The 10-track album closes with the stripped-down “Got It Together.” Backed by an acoustic guitar, the song is equal parts playful and candid, as the duo has an impromptu, spoken-word conversation about their lives. “I wish that we’d quit getting so old,” laments Nancy, who later shares her wish to have children (she would do so in the next few years). Hazlewood, meanwhile, attempts to remedy his past wrongdoings – this time asking his partner, “Can I go back to Sweden?” With that, Nancy gives her blessing.
This definitive reissue of Nancy & Lee Again also includes two bonus tracks. Both are stylistic departures for the duo – but fit right in with the psychedelic pop of the era. The first one, “Think I’m Coming Down,” is a harmony-filled reflection on a toxic relationship. “I think that was one of [Lee’s] drug things. I don’t mean that he used drugs; I mean that he was trying to be part of that culture.
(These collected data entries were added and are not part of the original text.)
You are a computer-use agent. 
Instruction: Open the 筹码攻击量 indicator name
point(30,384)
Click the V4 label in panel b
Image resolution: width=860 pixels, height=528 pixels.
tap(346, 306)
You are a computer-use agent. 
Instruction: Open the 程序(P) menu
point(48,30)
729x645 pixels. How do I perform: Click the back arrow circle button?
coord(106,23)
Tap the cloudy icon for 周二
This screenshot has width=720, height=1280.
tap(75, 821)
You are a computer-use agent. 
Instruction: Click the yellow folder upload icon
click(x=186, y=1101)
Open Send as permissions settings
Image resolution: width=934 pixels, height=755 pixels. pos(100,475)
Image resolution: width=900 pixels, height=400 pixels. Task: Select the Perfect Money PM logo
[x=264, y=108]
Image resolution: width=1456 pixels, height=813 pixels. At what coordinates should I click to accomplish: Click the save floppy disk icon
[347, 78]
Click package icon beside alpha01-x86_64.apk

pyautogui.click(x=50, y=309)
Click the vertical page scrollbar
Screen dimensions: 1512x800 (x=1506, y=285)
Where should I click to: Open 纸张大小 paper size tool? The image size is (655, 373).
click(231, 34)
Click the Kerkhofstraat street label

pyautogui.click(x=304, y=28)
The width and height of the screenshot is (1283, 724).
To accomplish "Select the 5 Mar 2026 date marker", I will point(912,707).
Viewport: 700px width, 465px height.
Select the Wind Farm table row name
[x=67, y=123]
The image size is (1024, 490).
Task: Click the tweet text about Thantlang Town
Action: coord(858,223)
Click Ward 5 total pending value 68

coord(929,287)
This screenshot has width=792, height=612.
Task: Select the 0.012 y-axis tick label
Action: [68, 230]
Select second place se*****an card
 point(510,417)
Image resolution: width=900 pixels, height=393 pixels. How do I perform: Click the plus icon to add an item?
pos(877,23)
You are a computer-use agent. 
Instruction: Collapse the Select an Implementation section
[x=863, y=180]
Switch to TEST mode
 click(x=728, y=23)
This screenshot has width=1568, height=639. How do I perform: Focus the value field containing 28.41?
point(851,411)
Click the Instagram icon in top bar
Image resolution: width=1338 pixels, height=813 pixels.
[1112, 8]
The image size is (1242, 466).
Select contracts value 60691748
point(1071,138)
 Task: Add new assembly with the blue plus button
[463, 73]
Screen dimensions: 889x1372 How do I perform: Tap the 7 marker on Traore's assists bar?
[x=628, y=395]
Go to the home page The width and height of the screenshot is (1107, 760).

Trying to be hip,” explains Nancy, who delivers an emotive vocal performance on the solo track. Also included is “Machine Gun Kelly,” penned by a staple of the 70s singer-songwriter movement, Danny Kortchmar (James Taylor, Carole King, Linda Ronstadt). Recorded several months after the release of the album, the song found Nancy reuniting with Billy Strange, who arranged many of her solo albums, as well as Nancy & Lee. Sinatra and Hazlewood first performed “Machine Gun Kelly” during their residency at Las Vegas’ Riviera Hotel in February 1972 (later released as a concert documentary on Swedish television). While the recording has long remained a career favorite of Nancy’s, it would be decades before it was officially released.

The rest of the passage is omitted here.